Essay/Creative Project proposal due: TBA, 4 p.m.
102 Lentz House
Each student must submit to the Chair of the English Department, by Friday, September 24, 2010, before 4 p.m., a one-page proposal which, for the critical essay, describes the author(s), work(s), and critical, theoretical, or interpretive questions to be discussed or, for the creative project, describes the nature of the creative work to be undertaken. Students proposing a creative project must include with the proposal a list of creative writing courses they have taken, including names of professors and dates of courses. The opportunity to submit a creative project is open only to those completing a Creative Writing Emphasis and, indeed, is a requirement for the Emphasis. A Department committee will evaluate the proposals to ensure that they are appropriate for a culminating exercise in the English major at Kenyon.
Essay/Creative Project due: TBA, 4:00 p.m.
102 Lentz House
Two error-free copies of the final essay or creative project are due before 4 p.m. on Monday, January 31, 2011. Along with the completed 9-12 page essay or the creative project, the student should submit a brief account of the genesis of the essay/project, explaining why this piece of work is an appropriate culmination to his or her English major. In most cases, a substantial paragraph will provide sufficient explanation. For guidance or gender-inclusive language, grammar, punctuation, and the proper citation of sources, as well as stylistic suggestions, students should consult MLA Handbook for Writers of Research Papers, ed. Joseph Gibaldi, 5th ed.

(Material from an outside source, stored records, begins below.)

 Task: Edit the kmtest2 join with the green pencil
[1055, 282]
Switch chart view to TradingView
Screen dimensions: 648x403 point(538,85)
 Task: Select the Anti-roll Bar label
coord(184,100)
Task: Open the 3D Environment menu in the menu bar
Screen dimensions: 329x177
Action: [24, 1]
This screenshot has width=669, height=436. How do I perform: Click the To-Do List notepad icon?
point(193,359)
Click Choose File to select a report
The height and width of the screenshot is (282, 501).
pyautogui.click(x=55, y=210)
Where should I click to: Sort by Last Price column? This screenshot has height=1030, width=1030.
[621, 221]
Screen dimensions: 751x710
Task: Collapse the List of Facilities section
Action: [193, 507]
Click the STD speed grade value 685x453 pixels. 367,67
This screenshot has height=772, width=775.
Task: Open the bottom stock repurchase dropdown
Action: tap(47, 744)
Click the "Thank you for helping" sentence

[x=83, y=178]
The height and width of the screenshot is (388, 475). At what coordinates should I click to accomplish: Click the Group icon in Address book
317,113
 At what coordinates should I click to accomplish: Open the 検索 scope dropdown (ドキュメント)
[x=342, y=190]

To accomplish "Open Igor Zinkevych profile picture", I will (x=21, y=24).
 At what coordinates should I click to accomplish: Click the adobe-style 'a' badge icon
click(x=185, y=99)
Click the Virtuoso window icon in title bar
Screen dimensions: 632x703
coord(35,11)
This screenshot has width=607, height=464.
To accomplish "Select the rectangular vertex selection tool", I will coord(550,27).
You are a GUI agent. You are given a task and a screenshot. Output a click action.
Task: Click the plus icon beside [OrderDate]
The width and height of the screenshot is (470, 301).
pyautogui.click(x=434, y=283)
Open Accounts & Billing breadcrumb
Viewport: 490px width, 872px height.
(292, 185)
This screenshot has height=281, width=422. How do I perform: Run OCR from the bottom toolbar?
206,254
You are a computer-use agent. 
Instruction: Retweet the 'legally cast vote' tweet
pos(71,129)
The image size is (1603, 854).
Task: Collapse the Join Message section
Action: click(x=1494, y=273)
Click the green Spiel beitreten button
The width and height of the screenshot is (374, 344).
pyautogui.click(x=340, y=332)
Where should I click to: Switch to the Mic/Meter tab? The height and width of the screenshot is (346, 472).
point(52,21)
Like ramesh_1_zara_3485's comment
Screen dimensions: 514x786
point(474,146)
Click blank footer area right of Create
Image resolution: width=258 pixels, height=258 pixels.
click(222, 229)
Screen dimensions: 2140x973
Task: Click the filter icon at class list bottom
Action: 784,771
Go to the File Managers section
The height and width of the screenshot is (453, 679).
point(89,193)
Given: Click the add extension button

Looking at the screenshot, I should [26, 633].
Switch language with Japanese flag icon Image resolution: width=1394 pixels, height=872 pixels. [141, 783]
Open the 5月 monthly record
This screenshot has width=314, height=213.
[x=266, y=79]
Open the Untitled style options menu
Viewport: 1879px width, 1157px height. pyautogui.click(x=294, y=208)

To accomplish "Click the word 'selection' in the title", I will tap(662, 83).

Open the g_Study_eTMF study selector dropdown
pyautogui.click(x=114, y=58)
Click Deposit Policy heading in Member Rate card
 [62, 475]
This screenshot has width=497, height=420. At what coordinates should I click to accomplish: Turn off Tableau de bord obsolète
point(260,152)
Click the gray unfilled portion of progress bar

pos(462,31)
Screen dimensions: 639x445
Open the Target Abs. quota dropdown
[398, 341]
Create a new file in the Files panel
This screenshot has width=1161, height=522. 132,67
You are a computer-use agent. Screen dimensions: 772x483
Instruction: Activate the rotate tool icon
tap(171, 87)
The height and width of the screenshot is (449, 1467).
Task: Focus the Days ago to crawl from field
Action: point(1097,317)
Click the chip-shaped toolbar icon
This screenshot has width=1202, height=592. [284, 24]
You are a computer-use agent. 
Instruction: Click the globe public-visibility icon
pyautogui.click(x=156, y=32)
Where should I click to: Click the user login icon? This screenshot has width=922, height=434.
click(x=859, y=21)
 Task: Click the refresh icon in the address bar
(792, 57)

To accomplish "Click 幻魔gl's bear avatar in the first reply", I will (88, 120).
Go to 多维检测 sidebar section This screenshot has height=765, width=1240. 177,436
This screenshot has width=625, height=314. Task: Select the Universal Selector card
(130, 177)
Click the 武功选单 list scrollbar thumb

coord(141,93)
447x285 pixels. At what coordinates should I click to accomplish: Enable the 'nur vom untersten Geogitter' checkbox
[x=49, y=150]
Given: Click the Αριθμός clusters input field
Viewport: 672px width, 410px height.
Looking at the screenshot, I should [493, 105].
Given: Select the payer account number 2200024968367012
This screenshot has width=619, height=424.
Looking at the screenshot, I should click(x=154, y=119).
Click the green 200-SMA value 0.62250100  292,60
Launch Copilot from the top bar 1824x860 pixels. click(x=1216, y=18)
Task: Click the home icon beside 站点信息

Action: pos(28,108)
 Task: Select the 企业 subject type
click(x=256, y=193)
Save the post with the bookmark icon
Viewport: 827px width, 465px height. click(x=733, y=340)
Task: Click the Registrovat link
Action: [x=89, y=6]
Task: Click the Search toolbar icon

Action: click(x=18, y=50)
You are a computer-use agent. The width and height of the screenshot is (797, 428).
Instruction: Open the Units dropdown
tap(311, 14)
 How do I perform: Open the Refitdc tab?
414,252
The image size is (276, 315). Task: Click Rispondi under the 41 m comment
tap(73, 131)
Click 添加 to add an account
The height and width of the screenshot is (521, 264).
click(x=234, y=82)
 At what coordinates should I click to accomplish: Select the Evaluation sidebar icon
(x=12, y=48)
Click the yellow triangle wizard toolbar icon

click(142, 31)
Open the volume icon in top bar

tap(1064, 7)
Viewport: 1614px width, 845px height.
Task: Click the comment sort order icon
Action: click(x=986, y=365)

Any and all late submissions will be penalized by the equivalent of a full letter-grade deduction for each 4 p.m. deadline that passes until the work is submitted. If the department believes that it would be useful to arrange an oral examination to clarify the evaluation of the essay, it reserves the right to do so.
A failure to produce a satisfactory essay (provided that an essay of the required length has been submitted), will necessitate a make-up examination based on the topic of the student's essay, to be scheduled individually. A student who fails to complete a creative project satisfactorily will have the entire responsibility of proposing some way of remedying this failure, pending the department's approval; in turn, the student must meet the demands of the remedy she or he has proposed, to the department's satisfaction.